1973 trat The Band gemeinsam mit The Allman Brothers Band und Grateful Dead bei Summer Jam at Watkins Glen auf. Das Konzert zog über 600.000 Menschen an und fand als das bis dahin bestbesuchte Konzert Eingang ins Guinness Book of World Records. 1976 beschloss die Gruppe, nicht mehr auf Tour zu gehen, und gab ein Abschiedskonzert, das zu Thanksgiving im Winterland Ballroom in San Francisco stattfand. Robertson wollte das Konzert filmen lassen und konnte dafür Martin Scorsese als Regisseur gewinnen. Bei dem Konzert traten neben The Band auch unzählige Wegbegleiter*innen auf, unter anderem Joni Mitchell, Dr. John, Van Morrison, Ronnie Hawkins und natürlich Bob Dylan. Der daraus resultierende Konzertfilm »The Last Waltz« gilt heute als wegweisend für das Genre der Rockumentary. Die einzelnen Bandmitglieder erzählen in kurzen Sequenzen zwischen den musikalischen Beiträgen von ihren Tourerfahrungen und den Gründen, weshalb sie das Touren aufgeben wollen. Dadurch entsteht ein Narrativ über den Erfolg von Underdogs und die daraus resultierenden Probleme, das auch gewisse Ähnlichkeiten mit vielen andereren Werken Scorseses aufweist. Die Zusammenarbeit war jedenfalls sowohl für Scorsese als auch für Robertson sehr positiv und Scorsese engagierte den befreundeten Gitarristen und Songwriter für viele weitere Film-Soundtracks, unter anderem für »Raging Bull«, »The King of Comedy«, »The Color of Money« und »The Wolf of Wall Street«. Auch für den Soundtrack des bald erscheinenden Films»Killers of the Flower Moon« zeichnete Robertson verantwortlich, was eine seiner letzten Arbeiten darstellt. 

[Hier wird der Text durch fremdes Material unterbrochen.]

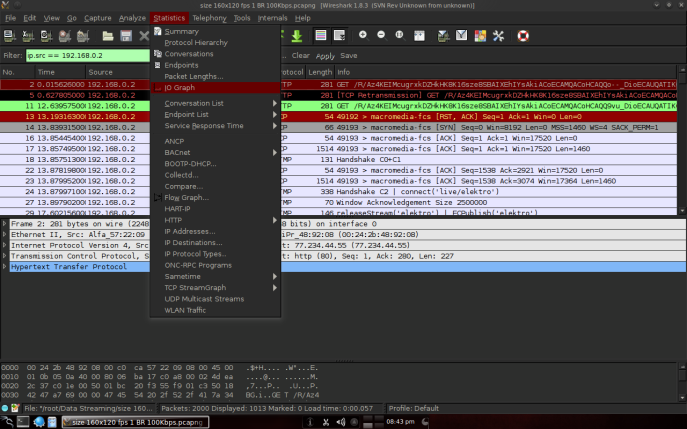
Task: Click the save capture file floppy icon
Action: [126, 35]
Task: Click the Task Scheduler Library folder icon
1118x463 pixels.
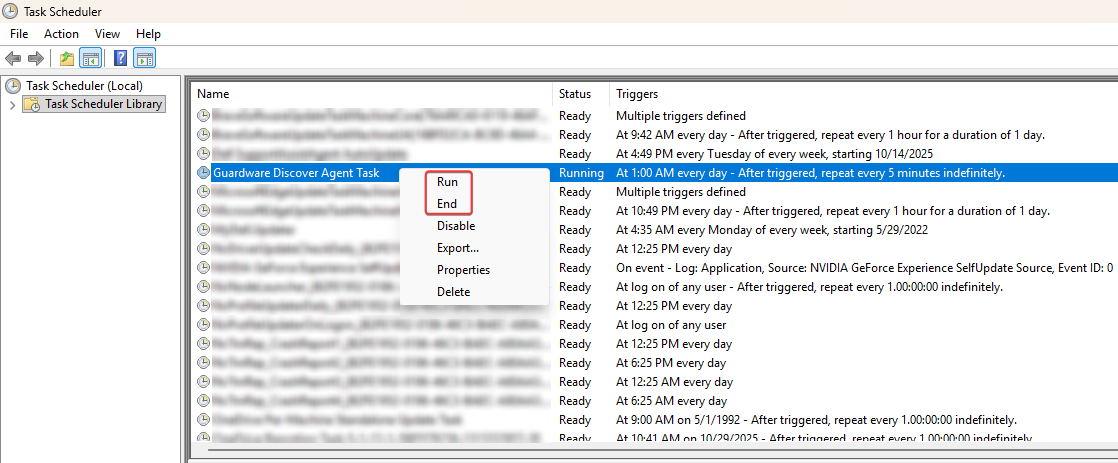Action: click(33, 104)
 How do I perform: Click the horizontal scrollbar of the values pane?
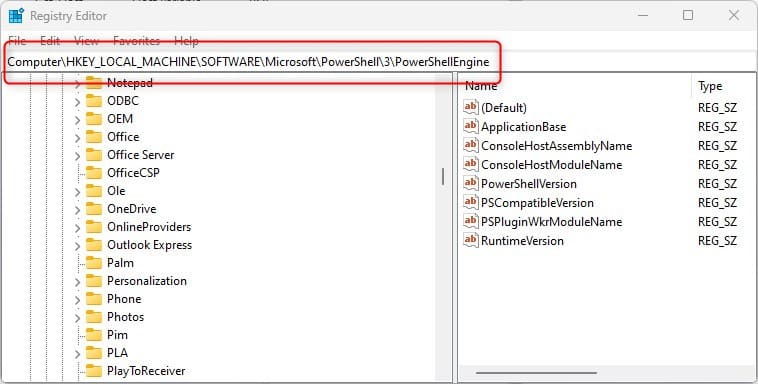[536, 373]
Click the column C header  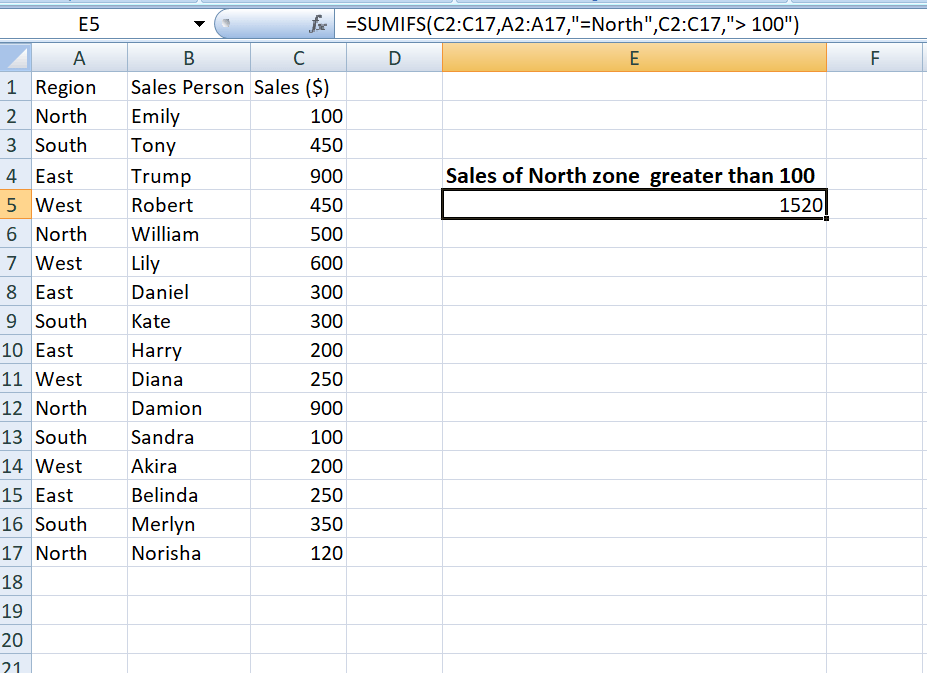coord(297,58)
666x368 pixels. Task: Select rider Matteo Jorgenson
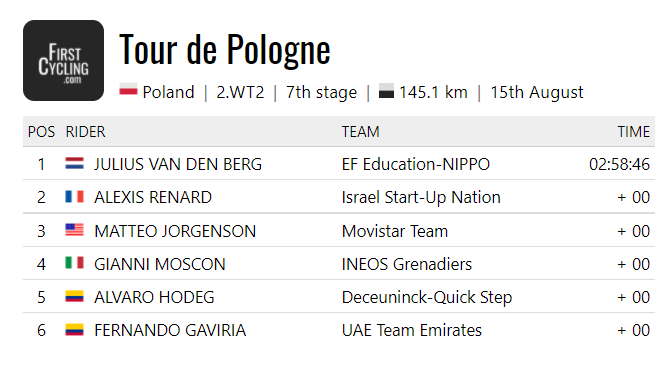pos(175,231)
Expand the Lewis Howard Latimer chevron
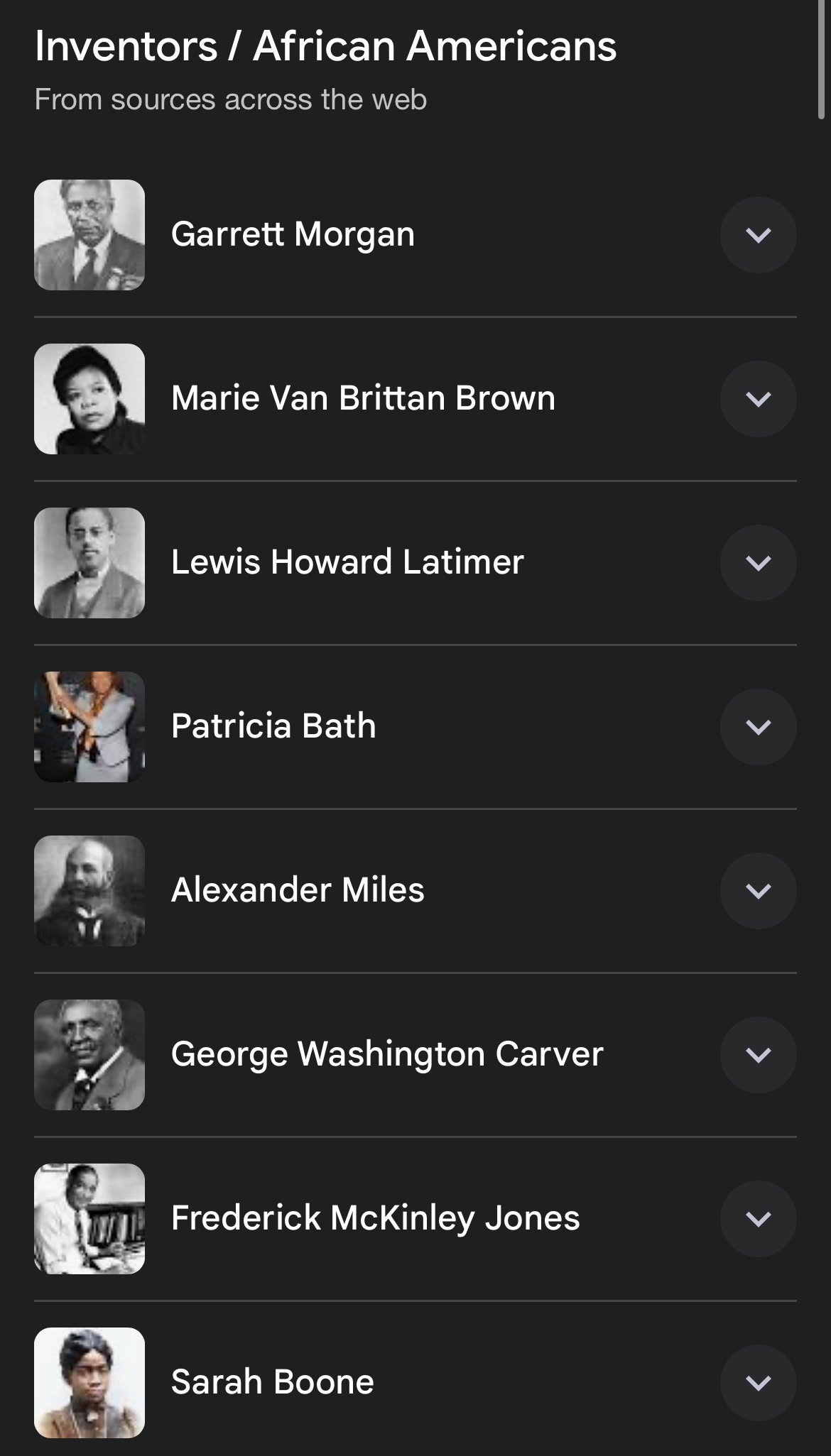 point(758,563)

Seit den Siebzigerjahren arbeitete Robertson auch als Session-Gitarrist und Produzent und war unter anderem an Alben von Joni Mitchell, Eric Clapton und Tom Petty beteiligt. 1987 veröffentlichte er sein erstes, von Daniel Lanois produziertes Soloalbum »Robbie Robertson«. Der darauf enthaltene Song »Broken Arrow« wurde zu einem kleineren Hit für Robertson und zu einem größeren in der Cover-Version von Rod Stewart. Grateful Dead spielten das Lied ebenfalls regelmäßig, wobei Bassist Phil Lesh den Gesangspart übernahm. Für das 1994 veröffentlichte Album »Music for The Native Americans«, den Soundtrack zu einer TV-Doku-Serie, gründete er das aus First-Nation-Musiker*innen bestehende Red Road Ensemble. Das Nachfolgewerk »Contact from the Underworld of Redboy« verband traditionelle Musik der First Nations mit Rock, Trip Hop und Electronica. Das letzte Album Robertsons, »Sinematic«, erschien 2019 und enthielt unter anderem Songs aus dem Scorsese-Film »The Irishman«.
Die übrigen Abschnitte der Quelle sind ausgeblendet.